Regular expressions and empty paragraph

Discuss the word processor
Post Reply
User avatar
franklekens
Posts: 133
Joined: Thu Oct 30, 2008 11:05 am
Location: Amsterdam

Regular expressions and empty paragraph

Post by franklekens »

I'm trying to find my way in the somewhat peculiar regular expressions of Writer's find dialogue. I gather I can find an empty paragraph by searching for $. But is it totally impossible to search for a comination of an empty paragraph with something else?

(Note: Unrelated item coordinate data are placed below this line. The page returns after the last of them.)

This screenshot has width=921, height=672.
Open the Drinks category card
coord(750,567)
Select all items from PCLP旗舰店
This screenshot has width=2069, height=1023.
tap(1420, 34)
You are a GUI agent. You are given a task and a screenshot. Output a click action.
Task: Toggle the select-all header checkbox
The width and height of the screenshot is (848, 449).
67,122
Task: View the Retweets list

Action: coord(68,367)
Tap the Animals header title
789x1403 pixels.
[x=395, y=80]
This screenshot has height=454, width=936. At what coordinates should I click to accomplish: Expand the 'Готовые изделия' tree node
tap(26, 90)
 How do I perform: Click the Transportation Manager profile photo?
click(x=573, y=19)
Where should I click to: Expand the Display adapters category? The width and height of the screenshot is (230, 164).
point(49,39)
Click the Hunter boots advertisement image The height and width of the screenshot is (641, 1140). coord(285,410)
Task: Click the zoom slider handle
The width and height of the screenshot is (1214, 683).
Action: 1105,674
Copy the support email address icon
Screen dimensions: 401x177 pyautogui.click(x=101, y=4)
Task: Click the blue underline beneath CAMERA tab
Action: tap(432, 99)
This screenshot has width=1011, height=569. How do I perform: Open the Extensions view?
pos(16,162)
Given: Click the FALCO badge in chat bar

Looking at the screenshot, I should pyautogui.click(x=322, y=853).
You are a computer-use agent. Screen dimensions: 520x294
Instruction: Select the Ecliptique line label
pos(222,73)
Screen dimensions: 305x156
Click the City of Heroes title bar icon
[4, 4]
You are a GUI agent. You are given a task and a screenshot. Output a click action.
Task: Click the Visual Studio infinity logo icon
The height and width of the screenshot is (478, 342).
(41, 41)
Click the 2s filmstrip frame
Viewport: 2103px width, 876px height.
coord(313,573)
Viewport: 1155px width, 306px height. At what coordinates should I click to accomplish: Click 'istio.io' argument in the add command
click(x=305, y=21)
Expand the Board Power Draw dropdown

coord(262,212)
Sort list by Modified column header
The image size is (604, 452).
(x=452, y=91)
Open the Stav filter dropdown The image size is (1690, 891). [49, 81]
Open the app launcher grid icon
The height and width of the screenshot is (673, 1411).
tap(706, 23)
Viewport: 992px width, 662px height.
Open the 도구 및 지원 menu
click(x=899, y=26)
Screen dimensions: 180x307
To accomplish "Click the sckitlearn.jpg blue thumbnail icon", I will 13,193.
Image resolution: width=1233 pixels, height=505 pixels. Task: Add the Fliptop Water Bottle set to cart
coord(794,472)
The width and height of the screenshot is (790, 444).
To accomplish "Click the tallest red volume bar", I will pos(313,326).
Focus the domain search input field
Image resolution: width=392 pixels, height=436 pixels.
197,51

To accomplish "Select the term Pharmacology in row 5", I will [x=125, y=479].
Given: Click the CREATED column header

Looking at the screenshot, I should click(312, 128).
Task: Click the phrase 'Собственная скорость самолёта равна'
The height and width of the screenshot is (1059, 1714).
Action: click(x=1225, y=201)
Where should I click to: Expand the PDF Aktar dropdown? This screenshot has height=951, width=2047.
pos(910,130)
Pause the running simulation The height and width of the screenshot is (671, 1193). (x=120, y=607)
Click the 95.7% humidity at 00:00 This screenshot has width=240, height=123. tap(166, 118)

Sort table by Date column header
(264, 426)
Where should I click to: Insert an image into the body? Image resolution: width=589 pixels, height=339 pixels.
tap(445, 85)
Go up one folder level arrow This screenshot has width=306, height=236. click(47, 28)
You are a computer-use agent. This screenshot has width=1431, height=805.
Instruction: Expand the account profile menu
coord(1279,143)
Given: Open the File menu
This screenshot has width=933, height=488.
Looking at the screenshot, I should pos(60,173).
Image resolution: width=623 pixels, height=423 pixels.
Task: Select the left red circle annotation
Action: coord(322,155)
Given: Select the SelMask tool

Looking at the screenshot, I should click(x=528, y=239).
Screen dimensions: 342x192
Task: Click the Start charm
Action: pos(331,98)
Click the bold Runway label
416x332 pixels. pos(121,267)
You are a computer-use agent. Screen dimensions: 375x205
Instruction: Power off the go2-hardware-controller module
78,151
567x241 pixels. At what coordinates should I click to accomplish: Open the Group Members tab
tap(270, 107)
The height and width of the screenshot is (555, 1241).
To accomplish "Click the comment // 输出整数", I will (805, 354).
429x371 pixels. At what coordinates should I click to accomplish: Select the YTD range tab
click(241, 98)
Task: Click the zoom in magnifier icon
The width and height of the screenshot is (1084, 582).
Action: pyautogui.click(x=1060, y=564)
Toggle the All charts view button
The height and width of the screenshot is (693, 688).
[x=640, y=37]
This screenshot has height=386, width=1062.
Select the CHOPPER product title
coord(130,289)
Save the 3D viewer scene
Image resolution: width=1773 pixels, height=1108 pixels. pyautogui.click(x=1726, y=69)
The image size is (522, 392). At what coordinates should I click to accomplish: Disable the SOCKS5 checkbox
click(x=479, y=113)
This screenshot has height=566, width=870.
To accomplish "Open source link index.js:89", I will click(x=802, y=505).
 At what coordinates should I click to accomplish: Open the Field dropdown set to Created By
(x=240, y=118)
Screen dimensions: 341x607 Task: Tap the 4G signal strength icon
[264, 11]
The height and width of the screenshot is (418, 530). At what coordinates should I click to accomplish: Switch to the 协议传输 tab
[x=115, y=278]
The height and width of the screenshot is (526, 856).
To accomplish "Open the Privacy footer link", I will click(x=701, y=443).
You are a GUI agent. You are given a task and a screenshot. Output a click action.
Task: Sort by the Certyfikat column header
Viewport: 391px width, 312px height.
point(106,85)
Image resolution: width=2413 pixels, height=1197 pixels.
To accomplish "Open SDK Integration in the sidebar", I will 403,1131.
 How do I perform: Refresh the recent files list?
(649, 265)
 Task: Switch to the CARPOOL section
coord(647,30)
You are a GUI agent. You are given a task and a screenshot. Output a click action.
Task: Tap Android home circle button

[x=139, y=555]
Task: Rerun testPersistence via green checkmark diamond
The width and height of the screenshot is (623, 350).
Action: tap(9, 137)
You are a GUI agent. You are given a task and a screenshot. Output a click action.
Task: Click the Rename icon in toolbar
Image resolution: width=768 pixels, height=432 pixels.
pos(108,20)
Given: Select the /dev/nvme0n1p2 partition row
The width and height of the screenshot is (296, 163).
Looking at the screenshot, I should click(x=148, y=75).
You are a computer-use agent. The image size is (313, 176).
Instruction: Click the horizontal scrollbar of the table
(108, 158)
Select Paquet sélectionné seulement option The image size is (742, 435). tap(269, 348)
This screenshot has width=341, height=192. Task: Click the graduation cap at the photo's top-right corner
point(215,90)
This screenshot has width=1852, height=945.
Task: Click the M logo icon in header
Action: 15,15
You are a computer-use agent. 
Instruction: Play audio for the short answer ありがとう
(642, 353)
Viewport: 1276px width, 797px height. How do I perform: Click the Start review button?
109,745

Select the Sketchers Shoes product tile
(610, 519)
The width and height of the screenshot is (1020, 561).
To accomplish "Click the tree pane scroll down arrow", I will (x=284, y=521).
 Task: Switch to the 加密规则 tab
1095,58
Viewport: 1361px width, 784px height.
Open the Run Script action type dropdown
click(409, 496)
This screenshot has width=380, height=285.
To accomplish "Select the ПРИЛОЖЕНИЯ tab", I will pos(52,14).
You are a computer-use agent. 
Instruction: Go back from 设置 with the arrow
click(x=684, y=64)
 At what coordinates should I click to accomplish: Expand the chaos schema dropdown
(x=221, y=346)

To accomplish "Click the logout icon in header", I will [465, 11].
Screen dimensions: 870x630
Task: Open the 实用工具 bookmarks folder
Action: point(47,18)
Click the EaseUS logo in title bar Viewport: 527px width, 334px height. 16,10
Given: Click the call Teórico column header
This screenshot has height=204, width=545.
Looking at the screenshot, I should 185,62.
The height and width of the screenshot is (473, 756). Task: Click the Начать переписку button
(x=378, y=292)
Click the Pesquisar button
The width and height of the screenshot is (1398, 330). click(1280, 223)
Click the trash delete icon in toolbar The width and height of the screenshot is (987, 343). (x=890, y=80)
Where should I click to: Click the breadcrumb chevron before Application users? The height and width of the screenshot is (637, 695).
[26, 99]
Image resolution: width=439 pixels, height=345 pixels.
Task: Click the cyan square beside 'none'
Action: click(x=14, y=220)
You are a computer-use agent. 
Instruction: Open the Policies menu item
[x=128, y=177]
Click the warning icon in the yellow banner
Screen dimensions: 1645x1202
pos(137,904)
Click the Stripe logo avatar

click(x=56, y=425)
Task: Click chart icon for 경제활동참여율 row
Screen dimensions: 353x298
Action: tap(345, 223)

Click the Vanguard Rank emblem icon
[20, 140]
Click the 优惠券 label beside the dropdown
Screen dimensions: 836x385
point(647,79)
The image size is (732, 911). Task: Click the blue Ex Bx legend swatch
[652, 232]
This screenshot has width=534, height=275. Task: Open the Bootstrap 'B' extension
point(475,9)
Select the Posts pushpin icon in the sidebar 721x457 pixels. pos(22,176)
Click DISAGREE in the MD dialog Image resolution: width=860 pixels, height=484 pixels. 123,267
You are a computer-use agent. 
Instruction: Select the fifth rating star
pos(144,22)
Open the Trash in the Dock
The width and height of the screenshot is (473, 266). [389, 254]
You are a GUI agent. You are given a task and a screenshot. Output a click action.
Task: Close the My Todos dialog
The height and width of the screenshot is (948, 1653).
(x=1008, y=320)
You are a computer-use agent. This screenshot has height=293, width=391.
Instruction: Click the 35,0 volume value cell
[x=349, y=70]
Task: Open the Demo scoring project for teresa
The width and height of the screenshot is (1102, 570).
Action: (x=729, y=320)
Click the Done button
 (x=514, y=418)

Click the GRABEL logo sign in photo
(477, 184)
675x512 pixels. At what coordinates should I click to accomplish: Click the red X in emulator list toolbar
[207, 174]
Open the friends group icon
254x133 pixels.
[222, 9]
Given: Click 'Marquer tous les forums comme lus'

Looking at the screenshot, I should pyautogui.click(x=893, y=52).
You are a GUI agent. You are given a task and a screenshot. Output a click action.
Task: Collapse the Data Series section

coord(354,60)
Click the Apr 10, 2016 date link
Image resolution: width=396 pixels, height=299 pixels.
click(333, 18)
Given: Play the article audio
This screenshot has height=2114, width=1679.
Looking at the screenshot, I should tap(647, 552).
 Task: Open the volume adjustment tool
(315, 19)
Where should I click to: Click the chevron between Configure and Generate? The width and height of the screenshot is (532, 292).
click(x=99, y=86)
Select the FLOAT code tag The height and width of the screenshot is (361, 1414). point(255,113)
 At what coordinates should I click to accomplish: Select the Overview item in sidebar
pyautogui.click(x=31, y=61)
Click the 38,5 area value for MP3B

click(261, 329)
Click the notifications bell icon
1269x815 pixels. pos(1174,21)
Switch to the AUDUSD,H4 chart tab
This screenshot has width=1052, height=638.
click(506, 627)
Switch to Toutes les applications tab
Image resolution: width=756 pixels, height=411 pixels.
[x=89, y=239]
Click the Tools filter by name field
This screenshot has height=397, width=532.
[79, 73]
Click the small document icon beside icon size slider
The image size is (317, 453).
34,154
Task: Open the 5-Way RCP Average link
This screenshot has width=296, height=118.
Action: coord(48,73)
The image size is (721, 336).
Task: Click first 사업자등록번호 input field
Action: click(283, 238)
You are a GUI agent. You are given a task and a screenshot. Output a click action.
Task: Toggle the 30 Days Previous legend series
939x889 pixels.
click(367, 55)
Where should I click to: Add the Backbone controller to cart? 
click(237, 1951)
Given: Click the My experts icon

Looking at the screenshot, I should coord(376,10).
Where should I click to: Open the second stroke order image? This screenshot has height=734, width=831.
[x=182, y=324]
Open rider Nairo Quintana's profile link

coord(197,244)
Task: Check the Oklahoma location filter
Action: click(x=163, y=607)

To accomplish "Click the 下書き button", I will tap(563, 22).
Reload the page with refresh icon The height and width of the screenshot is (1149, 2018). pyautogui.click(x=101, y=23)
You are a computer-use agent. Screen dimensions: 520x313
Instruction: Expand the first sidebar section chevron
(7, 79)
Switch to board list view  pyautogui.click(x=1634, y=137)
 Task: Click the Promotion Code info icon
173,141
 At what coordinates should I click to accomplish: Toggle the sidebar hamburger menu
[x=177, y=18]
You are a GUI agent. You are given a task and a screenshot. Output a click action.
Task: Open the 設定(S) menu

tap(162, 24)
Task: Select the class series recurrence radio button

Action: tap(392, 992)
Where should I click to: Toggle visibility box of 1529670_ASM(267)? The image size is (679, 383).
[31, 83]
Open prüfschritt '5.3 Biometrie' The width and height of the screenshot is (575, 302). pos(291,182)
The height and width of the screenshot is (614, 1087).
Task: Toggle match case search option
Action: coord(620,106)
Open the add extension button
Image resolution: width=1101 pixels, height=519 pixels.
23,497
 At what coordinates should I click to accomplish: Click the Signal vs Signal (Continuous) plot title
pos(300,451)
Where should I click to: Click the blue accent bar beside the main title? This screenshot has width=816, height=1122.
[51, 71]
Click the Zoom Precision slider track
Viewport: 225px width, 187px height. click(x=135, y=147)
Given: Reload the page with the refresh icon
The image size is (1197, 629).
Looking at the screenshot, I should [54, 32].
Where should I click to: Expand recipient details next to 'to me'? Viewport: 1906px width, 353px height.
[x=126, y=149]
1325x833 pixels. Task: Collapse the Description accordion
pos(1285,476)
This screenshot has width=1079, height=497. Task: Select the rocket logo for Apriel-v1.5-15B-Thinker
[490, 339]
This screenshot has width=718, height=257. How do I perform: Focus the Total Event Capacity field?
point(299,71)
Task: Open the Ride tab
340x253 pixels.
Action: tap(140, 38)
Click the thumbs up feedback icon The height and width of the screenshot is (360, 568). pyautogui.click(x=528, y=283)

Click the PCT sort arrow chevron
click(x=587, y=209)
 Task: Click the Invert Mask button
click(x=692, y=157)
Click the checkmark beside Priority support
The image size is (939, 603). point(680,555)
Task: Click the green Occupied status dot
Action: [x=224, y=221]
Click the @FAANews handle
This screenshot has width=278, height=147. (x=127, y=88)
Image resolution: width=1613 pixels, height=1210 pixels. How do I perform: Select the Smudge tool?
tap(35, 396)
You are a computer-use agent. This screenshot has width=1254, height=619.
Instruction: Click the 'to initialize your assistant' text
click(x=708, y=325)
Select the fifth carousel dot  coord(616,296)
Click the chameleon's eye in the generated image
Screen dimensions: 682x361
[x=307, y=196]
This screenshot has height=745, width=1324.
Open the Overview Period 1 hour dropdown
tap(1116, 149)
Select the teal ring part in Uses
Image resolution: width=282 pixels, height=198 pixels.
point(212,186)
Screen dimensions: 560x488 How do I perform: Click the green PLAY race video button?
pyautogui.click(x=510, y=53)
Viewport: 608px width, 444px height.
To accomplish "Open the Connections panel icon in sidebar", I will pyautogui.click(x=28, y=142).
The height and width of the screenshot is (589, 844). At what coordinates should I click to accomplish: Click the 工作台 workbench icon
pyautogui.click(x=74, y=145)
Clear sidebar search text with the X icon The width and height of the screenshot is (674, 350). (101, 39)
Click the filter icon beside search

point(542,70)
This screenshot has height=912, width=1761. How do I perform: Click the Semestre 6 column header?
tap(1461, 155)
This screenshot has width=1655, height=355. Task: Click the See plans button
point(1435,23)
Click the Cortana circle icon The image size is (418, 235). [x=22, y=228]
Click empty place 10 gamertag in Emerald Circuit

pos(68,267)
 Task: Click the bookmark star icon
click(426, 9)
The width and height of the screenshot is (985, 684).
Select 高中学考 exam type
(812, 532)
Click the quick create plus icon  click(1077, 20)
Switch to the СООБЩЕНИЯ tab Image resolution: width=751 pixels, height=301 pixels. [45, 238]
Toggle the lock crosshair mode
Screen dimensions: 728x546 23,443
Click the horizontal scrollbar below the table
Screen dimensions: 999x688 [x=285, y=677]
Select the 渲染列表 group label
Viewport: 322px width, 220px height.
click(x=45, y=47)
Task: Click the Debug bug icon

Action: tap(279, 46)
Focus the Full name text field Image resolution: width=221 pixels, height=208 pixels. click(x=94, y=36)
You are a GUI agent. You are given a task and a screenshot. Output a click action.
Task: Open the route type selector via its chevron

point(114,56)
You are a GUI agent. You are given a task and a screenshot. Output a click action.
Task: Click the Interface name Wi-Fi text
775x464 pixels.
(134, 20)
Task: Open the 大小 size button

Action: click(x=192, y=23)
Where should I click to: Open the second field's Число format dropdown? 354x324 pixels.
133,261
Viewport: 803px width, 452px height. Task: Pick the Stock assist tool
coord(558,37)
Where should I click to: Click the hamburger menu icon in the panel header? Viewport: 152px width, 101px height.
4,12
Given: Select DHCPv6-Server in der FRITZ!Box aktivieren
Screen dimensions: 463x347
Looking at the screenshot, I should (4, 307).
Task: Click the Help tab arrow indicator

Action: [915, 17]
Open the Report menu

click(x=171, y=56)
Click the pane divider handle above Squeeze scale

Specifically, I'd like to search for empty paragraphs followed by a tab (\t). These are in my text, but "find" refuses to find them.
(Currently *all* my paragraphs start with a tab, and I'd like to remove only the tabs following on an empty paragraphs, so that only paragraphs from the second onward are indented, and never the first paragraph after a blank line. And yes, I know indenting paragraphs by means of a tab sign is fairly primitive, it's better to use paragraph styling for that, but for reasons beyond my control I can't make use of that option right now. Some clients prefer it this way.)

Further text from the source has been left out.